Artinya, saat kita menyaksikan tatanan kehidupan memiliki kesan acak-acakan, lantas memberitakan atau menuliskannya di media sosial, kita cenderung bersikap sebagai seorang penganut dadaisme. Namun sikap kita seperti ini tidak akan dapat menyelesaikan persoalan yang dihadapi di dunia realitas. Sebesar apa pun karya seni dan komentar-komentar yang dipublikasikan tanpa kita menerjunkan diri menjadi seorang realis segalanya hanya akan berlalu begitu saja. Itulah sebabnya, aliran dan pemikiran realisme lebih banyak diminati daripada dadaisme baik dalam kesusastraaan atau karya seni.

Alam realitas di Sukabumi

Dalam lima tahun terakhir ini, setelah membaca satu novel karya Jostein Gaarder, Dunia Sofie dan Dunia Anna, kita akan memandang kehidupan dalam batasan pemikiran pra Socrates, platonik, dan aristotelian sebagai bongkahan nilai yang saling bertentangan.
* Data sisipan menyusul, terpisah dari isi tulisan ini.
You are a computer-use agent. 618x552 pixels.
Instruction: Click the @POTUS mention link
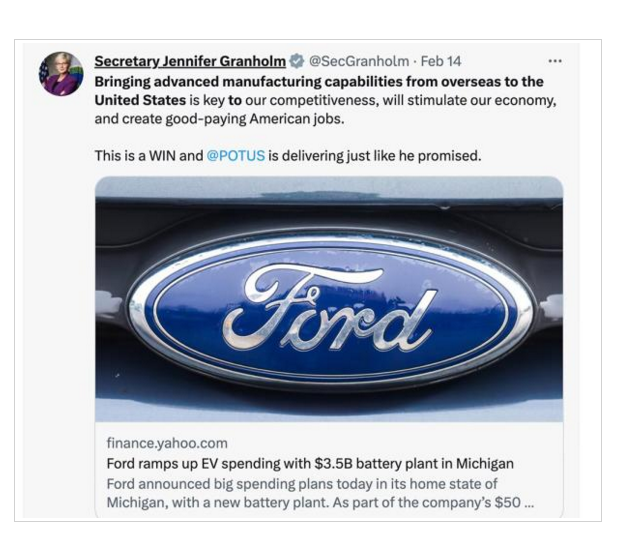[x=236, y=156]
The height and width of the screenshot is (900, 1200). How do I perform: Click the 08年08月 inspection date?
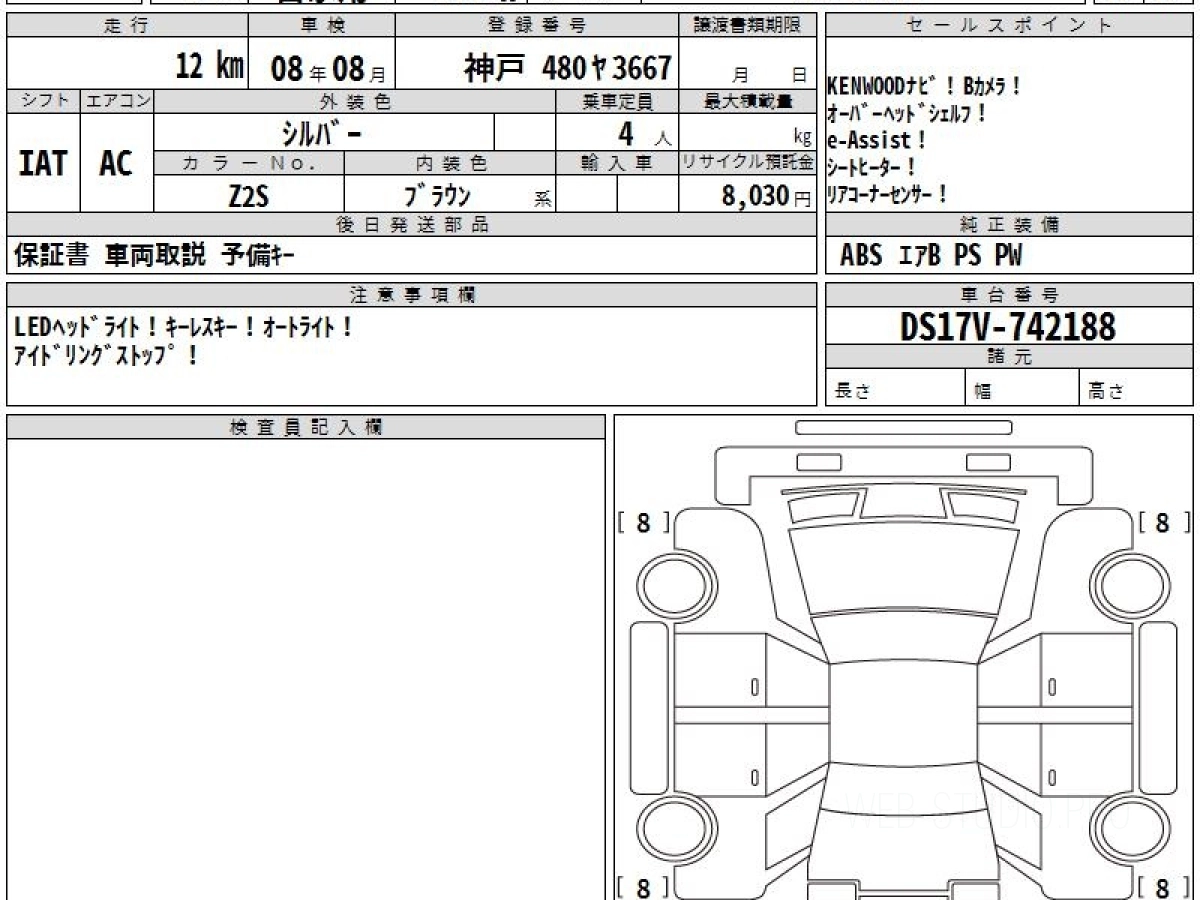(x=320, y=69)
Meskipun tidak demikian, kita akan melihat bahwa pemikiran-pemikiran tersebut merupakan satu rangkaian pola tiada akhir, saling melengkapi. Artinya, pemikiran dengan dinamikanya akan terus berkecamuk, seperti saling menjatuhkan padahal saling memperbaiki menuju kesempurnaan.

Kita akan merasakan adanya pertentangan saat diri kita menempati bagian partikular dari pemikiran tersebut. Seorang idealis memandang penganut aristotelian sebagai sekelompok manusia yang mengagungkan realitas, terjebak pada masa kini. Begitu juga sebaliknya, para penganut aristotelian memandang orang-orang idealis sangat platonik, cinta pun selalu diukur dengan dunia ide. Kita perlu bukti tidak sekadar ide.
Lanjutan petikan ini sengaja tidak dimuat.